## Exercise goal:
Write out the passage on the privacy law recommendations, everything from "Many of the" down to "afford the fee.", word for word.

## Excerpt provided:

In a move sure to annoy its political masters, the commission recommends that political parties no longer be exempted from the law. Parties compile large databases containing a wealth of information about voters, including their contact details, local concerns and political preferences. While this certainly helps with campaigning, there is too large a scope for information to be misused. Just because politics is involved should not mean that privacy concerns can be ignored. The exemption should be rejected for what it is: politicians looking after their own interests.

Many of the recommendations represent commonsense change and reveal the poor state of the current law on privacy. A good example is the proposal to prohibit telephone companies charging a fee for people have an unlisted number. People should be able to take their phone number out of circulation, and beyond the reach of telemarketers, without having to pay for the privilege. Access to such a service should not be limited to those people who can afford the fee.

## Records:
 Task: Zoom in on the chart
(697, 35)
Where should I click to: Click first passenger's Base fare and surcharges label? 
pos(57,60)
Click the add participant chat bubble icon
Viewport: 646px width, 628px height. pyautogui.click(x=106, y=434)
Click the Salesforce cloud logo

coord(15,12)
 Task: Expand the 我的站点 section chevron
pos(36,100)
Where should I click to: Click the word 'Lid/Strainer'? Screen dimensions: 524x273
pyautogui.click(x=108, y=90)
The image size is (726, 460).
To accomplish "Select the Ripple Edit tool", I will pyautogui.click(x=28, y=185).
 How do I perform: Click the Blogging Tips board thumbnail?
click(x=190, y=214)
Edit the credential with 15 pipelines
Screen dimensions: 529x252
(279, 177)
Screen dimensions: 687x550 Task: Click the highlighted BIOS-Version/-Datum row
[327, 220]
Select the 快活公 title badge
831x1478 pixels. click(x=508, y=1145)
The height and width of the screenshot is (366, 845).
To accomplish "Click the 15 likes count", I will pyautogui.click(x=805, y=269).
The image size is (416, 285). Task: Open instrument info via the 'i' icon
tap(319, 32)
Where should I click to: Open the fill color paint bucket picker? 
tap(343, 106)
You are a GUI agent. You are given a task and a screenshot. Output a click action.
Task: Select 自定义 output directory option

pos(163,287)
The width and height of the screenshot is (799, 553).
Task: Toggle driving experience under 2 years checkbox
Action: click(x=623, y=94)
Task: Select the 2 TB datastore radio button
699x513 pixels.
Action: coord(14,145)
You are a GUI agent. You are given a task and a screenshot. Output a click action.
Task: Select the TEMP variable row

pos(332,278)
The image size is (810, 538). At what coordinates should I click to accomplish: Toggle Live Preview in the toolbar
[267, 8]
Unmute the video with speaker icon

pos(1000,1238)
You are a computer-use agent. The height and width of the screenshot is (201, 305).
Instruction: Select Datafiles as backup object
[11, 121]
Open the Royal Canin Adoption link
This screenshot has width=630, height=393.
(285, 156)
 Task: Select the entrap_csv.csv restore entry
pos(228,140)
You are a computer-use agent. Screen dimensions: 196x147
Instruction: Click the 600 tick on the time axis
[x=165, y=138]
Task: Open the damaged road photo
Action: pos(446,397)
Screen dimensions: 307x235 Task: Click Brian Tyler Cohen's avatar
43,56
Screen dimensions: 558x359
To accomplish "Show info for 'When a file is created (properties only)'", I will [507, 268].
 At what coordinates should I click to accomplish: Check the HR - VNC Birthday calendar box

## Result for this exercise:
Many of the recommendations represent commonsense change and reveal the poor state of the current law on privacy. A good example is the proposal to prohibit telephone companies charging a fee for people have an unlisted number. People should be able to take their phone number out of circulation, and beyond the reach of telemarketers, without having to pay for the privilege. Access to such a service should not be limited to those people who can afford the fee.